▶ Task description
Every line of the data below must be given again exactly.

━━━━━ Task input

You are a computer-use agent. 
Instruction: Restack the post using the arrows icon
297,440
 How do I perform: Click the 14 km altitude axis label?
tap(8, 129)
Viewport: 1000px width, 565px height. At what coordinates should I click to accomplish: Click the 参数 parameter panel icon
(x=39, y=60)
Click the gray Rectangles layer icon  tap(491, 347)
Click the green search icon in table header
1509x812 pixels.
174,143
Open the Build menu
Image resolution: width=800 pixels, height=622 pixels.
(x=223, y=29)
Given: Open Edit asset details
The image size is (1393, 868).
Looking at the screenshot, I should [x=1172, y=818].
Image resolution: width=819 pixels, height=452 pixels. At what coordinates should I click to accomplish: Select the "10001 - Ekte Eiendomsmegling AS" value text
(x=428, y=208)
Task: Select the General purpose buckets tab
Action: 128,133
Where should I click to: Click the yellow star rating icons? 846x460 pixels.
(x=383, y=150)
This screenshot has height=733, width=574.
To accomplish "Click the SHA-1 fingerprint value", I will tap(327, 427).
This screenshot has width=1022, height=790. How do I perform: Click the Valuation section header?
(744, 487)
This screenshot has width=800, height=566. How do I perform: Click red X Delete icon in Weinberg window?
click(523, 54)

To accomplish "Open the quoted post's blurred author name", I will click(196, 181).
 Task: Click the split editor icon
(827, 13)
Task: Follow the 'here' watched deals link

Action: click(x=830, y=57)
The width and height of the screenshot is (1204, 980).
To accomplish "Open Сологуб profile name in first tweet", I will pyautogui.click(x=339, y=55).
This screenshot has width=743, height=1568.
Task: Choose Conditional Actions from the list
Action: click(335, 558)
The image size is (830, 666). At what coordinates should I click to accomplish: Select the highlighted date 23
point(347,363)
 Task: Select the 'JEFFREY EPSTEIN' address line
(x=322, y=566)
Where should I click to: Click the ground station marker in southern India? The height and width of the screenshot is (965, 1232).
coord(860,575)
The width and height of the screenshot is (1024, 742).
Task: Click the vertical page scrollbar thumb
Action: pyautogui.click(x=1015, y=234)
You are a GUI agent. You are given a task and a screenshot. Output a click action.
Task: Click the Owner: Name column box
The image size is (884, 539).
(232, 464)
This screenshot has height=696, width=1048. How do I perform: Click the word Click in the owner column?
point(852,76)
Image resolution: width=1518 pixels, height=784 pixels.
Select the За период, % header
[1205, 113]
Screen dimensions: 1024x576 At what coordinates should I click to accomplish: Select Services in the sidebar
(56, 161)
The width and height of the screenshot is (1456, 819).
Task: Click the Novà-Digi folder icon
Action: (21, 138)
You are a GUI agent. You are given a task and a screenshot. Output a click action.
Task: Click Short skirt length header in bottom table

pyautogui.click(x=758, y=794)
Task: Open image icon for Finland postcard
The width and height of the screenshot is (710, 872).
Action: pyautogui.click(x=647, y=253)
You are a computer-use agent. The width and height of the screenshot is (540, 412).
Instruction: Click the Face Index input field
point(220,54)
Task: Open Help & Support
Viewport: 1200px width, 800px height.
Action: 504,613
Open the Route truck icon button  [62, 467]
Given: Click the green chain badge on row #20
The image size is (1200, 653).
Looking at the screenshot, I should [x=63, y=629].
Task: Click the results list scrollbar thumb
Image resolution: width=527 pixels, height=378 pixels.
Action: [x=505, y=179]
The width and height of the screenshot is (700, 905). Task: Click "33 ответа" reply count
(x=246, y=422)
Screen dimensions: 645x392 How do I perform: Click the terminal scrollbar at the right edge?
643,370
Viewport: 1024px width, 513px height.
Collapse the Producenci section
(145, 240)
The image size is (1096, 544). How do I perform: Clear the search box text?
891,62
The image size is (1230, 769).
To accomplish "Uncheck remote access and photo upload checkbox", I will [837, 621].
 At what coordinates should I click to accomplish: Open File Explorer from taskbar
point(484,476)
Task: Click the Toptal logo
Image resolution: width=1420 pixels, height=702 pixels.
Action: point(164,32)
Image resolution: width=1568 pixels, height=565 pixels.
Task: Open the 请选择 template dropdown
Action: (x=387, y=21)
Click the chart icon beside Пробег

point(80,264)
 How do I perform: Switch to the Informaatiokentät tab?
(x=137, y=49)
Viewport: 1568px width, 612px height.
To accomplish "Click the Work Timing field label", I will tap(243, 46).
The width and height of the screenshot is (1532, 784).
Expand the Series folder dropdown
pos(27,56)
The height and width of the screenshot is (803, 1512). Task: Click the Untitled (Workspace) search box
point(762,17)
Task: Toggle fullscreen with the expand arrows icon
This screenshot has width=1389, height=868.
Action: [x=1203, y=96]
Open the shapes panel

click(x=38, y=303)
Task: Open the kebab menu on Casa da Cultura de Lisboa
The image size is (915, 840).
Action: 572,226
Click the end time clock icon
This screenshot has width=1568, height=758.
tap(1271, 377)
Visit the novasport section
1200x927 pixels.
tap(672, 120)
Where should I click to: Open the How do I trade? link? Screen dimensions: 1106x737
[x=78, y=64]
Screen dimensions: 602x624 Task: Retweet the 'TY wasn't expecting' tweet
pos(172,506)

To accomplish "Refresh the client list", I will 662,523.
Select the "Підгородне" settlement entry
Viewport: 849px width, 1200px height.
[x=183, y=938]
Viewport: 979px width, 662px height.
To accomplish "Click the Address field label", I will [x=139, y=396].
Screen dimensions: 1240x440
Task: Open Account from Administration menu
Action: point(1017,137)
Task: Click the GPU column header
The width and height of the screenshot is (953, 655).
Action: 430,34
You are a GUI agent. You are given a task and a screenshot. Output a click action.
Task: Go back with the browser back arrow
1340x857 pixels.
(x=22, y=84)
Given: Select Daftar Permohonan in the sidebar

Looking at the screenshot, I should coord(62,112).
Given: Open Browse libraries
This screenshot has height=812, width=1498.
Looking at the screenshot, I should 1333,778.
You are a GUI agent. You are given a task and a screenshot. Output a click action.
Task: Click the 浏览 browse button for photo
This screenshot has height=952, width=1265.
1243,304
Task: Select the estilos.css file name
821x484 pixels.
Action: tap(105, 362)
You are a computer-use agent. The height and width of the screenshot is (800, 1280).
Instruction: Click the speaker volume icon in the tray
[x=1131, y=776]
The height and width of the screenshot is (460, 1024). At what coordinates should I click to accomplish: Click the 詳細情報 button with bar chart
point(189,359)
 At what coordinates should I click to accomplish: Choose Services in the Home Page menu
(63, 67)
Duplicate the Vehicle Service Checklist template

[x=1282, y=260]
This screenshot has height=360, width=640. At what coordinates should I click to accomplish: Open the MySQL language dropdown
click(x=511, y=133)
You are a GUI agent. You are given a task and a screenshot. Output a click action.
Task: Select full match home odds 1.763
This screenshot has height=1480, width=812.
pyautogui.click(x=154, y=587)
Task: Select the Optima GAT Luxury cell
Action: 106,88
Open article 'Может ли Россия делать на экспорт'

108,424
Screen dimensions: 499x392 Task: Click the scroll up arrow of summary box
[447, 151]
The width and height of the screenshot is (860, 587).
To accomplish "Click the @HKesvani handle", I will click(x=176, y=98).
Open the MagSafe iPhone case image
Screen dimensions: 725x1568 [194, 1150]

━━━━━━━━━━

▶ Response area
You are a computer-use agent. 
Instruction: Restack the post using the arrows icon
297,440
 How do I perform: Click the 14 km altitude axis label?
tap(8, 129)
Viewport: 1000px width, 565px height. At what coordinates should I click to accomplish: Click the 参数 parameter panel icon
(x=39, y=60)
Click the gray Rectangles layer icon  tap(491, 347)
Click the green search icon in table header
1509x812 pixels.
174,143
Open the Build menu
Image resolution: width=800 pixels, height=622 pixels.
(x=223, y=29)
Given: Open Edit asset details
The image size is (1393, 868).
Looking at the screenshot, I should [x=1172, y=818].
Image resolution: width=819 pixels, height=452 pixels. At what coordinates should I click to accomplish: Select the "10001 - Ekte Eiendomsmegling AS" value text
(x=428, y=208)
Task: Select the General purpose buckets tab
Action: 128,133
Where should I click to: Click the yellow star rating icons? 846x460 pixels.
(x=383, y=150)
This screenshot has height=733, width=574.
To accomplish "Click the SHA-1 fingerprint value", I will tap(327, 427).
This screenshot has width=1022, height=790. How do I perform: Click the Valuation section header?
(744, 487)
This screenshot has width=800, height=566. How do I perform: Click red X Delete icon in Weinberg window?
click(523, 54)

To accomplish "Open the quoted post's blurred author name", I will click(196, 181).
 Task: Click the split editor icon
(827, 13)
Task: Follow the 'here' watched deals link

Action: click(x=830, y=57)
The width and height of the screenshot is (1204, 980).
To accomplish "Open Сологуб profile name in first tweet", I will pyautogui.click(x=339, y=55).
This screenshot has width=743, height=1568.
Task: Choose Conditional Actions from the list
Action: click(335, 558)
The image size is (830, 666). At what coordinates should I click to accomplish: Select the highlighted date 23
point(347,363)
 Task: Select the 'JEFFREY EPSTEIN' address line
(x=322, y=566)
Where should I click to: Click the ground station marker in southern India? The height and width of the screenshot is (965, 1232).
coord(860,575)
The width and height of the screenshot is (1024, 742).
Task: Click the vertical page scrollbar thumb
Action: pyautogui.click(x=1015, y=234)
You are a GUI agent. You are given a task and a screenshot. Output a click action.
Task: Click the Owner: Name column box
The image size is (884, 539).
(232, 464)
This screenshot has height=696, width=1048. How do I perform: Click the word Click in the owner column?
point(852,76)
Image resolution: width=1518 pixels, height=784 pixels.
Select the За период, % header
[1205, 113]
Screen dimensions: 1024x576 At what coordinates should I click to accomplish: Select Services in the sidebar
(56, 161)
The width and height of the screenshot is (1456, 819).
Task: Click the Novà-Digi folder icon
Action: (21, 138)
You are a GUI agent. You are given a task and a screenshot. Output a click action.
Task: Click Short skirt length header in bottom table

pyautogui.click(x=758, y=794)
Task: Open image icon for Finland postcard
The width and height of the screenshot is (710, 872).
Action: pyautogui.click(x=647, y=253)
You are a computer-use agent. The width and height of the screenshot is (540, 412).
Instruction: Click the Face Index input field
point(220,54)
Task: Open Help & Support
Viewport: 1200px width, 800px height.
Action: 504,613
Open the Route truck icon button  [62, 467]
Given: Click the green chain badge on row #20
The image size is (1200, 653).
Looking at the screenshot, I should [x=63, y=629].
Task: Click the results list scrollbar thumb
Image resolution: width=527 pixels, height=378 pixels.
Action: [x=505, y=179]
The width and height of the screenshot is (700, 905). Task: Click "33 ответа" reply count
(x=246, y=422)
Screen dimensions: 645x392 How do I perform: Click the terminal scrollbar at the right edge?
643,370
Viewport: 1024px width, 513px height.
Collapse the Producenci section
(145, 240)
The image size is (1096, 544). How do I perform: Clear the search box text?
891,62
The image size is (1230, 769).
To accomplish "Uncheck remote access and photo upload checkbox", I will [837, 621].
 At what coordinates should I click to accomplish: Open File Explorer from taskbar
point(484,476)
Task: Click the Toptal logo
Image resolution: width=1420 pixels, height=702 pixels.
Action: point(164,32)
Image resolution: width=1568 pixels, height=565 pixels.
Task: Open the 请选择 template dropdown
Action: (x=387, y=21)
Click the chart icon beside Пробег

point(80,264)
 How do I perform: Switch to the Informaatiokentät tab?
(x=137, y=49)
Viewport: 1568px width, 612px height.
To accomplish "Click the Work Timing field label", I will tap(243, 46).
The width and height of the screenshot is (1532, 784).
Expand the Series folder dropdown
pos(27,56)
The height and width of the screenshot is (803, 1512). Task: Click the Untitled (Workspace) search box
point(762,17)
Task: Toggle fullscreen with the expand arrows icon
This screenshot has width=1389, height=868.
Action: [x=1203, y=96]
Open the shapes panel

click(x=38, y=303)
Task: Open the kebab menu on Casa da Cultura de Lisboa
The image size is (915, 840).
Action: 572,226
Click the end time clock icon
This screenshot has width=1568, height=758.
tap(1271, 377)
Visit the novasport section
1200x927 pixels.
tap(672, 120)
Where should I click to: Open the How do I trade? link? Screen dimensions: 1106x737
[x=78, y=64]
Screen dimensions: 602x624 Task: Retweet the 'TY wasn't expecting' tweet
pos(172,506)

To accomplish "Refresh the client list", I will 662,523.
Select the "Підгородне" settlement entry
Viewport: 849px width, 1200px height.
[x=183, y=938]
Viewport: 979px width, 662px height.
To accomplish "Click the Address field label", I will [x=139, y=396].
Screen dimensions: 1240x440
Task: Open Account from Administration menu
Action: point(1017,137)
Task: Click the GPU column header
The width and height of the screenshot is (953, 655).
Action: 430,34
You are a GUI agent. You are given a task and a screenshot. Output a click action.
Task: Go back with the browser back arrow
1340x857 pixels.
(x=22, y=84)
Given: Select Daftar Permohonan in the sidebar

Looking at the screenshot, I should coord(62,112).
Given: Open Browse libraries
This screenshot has height=812, width=1498.
Looking at the screenshot, I should 1333,778.
You are a GUI agent. You are given a task and a screenshot. Output a click action.
Task: Click the 浏览 browse button for photo
This screenshot has height=952, width=1265.
1243,304
Task: Select the estilos.css file name
821x484 pixels.
Action: tap(105, 362)
You are a computer-use agent. The height and width of the screenshot is (800, 1280).
Instruction: Click the speaker volume icon in the tray
[x=1131, y=776]
The height and width of the screenshot is (460, 1024). At what coordinates should I click to accomplish: Click the 詳細情報 button with bar chart
point(189,359)
 At what coordinates should I click to accomplish: Choose Services in the Home Page menu
(63, 67)
Duplicate the Vehicle Service Checklist template

[x=1282, y=260]
This screenshot has height=360, width=640. At what coordinates should I click to accomplish: Open the MySQL language dropdown
click(x=511, y=133)
You are a GUI agent. You are given a task and a screenshot. Output a click action.
Task: Select full match home odds 1.763
This screenshot has height=1480, width=812.
pyautogui.click(x=154, y=587)
Task: Select the Optima GAT Luxury cell
Action: 106,88
Open article 'Может ли Россия делать на экспорт'

108,424
Screen dimensions: 499x392 Task: Click the scroll up arrow of summary box
[447, 151]
The width and height of the screenshot is (860, 587).
To accomplish "Click the @HKesvani handle", I will click(x=176, y=98).
Open the MagSafe iPhone case image
Screen dimensions: 725x1568 [194, 1150]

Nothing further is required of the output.